Source: The Canadian Press

Canada hasn’t recouped all the jobs lost in the recession after all, Statistics Canada said Friday in a revision that undercuts some of the government’s claims about the economy’s strength.

The official statistical agency now says Canada lost more jobs in the 2008-09 recession than previously reported, and has created fewer jobs so far in the 18 months since the recovery began.

The revision means there were still 30,000 fewer Canadians working as of December — the last month for which there is data — than was the case in October 2008 when the slump hit in response to a U.S.-led global credit crisis.

Canada’s employment growth has been one of the strongest among the advanced economies, surpassing all expectations and even the rate of growth in the economy. That is still the case, but not by as much as previously thought.

“Most of us were shaking our heads in disbelief early last year with the size of the employment growth,” said Douglas Porter, deputy chief economist of BMO Capital Markets.

“Most of us thought it was too good to be true and it turns out it was too good to be true.”

Previously, the agency estimated that 465,000 jobs had been created since the bottom hit in July 2009, more than the 417,000 lost in the slump.

The new numbers show there were 428,000 jobs lost in the downturn and to date, 398,000 created in the recovery.

Still, Porter and other economists say that Canada’s jobs growth, even after the revision, remains an important feature of the recovery and far more robust than what has occurred in the United States.

The gap between previously reported figures and current numbers amounts to 67,000 jobs, which represents a small fraction of the over 17 million employed.

But the revision eliminates, for now, a key talking point Prime Minister Stephen Harper and Finance Minister Jim Flaherty have repeatedly used to fend off opposition attacks on their handling of the economy.

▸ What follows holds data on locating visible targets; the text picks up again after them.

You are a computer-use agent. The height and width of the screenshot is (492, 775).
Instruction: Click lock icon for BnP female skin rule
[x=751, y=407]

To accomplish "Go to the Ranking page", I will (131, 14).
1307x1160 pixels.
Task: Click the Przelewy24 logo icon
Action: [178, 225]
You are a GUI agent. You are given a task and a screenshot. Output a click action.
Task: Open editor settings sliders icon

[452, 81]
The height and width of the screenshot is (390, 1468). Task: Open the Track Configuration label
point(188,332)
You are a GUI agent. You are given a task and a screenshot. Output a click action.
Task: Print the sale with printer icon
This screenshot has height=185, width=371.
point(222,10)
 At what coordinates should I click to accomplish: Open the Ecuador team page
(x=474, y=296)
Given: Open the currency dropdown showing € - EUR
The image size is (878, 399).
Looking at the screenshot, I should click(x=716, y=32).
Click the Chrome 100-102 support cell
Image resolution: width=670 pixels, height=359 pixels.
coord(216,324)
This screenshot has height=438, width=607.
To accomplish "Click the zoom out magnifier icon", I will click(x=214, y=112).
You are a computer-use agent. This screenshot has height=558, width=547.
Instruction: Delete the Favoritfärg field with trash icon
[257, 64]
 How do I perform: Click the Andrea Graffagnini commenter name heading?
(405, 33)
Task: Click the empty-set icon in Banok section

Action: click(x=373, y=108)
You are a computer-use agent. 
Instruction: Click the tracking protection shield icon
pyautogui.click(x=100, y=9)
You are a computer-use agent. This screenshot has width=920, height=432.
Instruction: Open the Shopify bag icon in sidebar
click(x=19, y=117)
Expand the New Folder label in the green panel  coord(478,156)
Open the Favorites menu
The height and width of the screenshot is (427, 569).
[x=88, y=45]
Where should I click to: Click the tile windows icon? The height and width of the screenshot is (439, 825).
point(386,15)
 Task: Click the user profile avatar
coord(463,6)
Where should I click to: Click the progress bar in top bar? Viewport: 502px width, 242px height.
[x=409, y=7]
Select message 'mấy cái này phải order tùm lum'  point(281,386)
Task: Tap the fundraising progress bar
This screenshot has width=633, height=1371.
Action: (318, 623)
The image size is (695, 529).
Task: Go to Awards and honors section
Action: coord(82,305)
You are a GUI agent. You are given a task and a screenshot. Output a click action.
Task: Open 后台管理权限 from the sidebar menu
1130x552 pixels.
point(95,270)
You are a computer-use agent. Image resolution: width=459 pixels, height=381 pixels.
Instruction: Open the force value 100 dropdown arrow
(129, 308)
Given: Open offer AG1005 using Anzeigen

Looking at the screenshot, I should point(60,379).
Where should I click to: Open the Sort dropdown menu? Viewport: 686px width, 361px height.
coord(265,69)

Harper and Flaherty had stressed that Canada was the only country in the Group of Seven (Canada, France, Germany, Italy, Japan, United Kingdom and United States) to have recovered all the jobs it had lost.

The Statistics Canada revision comes as the federal parties get themselves ready for an early election if the minority government is defeated before its full, four-year term ends in late 2012.

In an email response from Davos, Switzerland, the finance minister stressed that Canada’s employment growth remains the strongest in the G7, and that the revisions do not effect the unemployment rate, which stayed at 7.6%.

“We know that there are still too many people looking for work. Our government is working on their behalf to create jobs and economic growth across Canada,” Flaherty said.

Liberal critic Scott Brison, also in Davos, said in a telephone interview that the revision is more in line what Canadians households have been experiencing.

“The reality is that more Canadians are looking for work now than before the government’s stimulus package,” Brison said. “A lot of families are struggling, they have lost full time jobs and replaced them with part-time work.”

Statistics Canada annually reviews its employment data, as well as other indicators, and has often revised previously reported numbers.

The changes also impact assumptions about the distribution of job creation in Canada.

Four provinces had employment levels lowered by greater than one per cent –New Brunswick by 2.4%, British Columbia (1.9), Newfoundland (1.8), and Prince Edward Island (1.1). Alberta’s employment rate rose by 0.8%.

The latest revision, the agency said, came about because it switched from using 2001 census to 2006 census numbers, which had the effect of lowering population estimates and workforce size by about 0.3%.

That means that there are almost 100,000 fewer Canadians in the workforce, and about 13,000 fewer officially unemployed.

CIBC economist Avery Shenfeld said Canadians should still have confidence in the agency to accurately measure economic indicators.

“The same process has to take place in virtually every statistical agency, including the U.S., and historically Statistics Canada has actually a better track record,” Shenfeld said.

The agency’s chief of economic analysis, Philip Cross, said the changes in employment levels does not effect calculations about the country’s gross domestic product output over the past few years.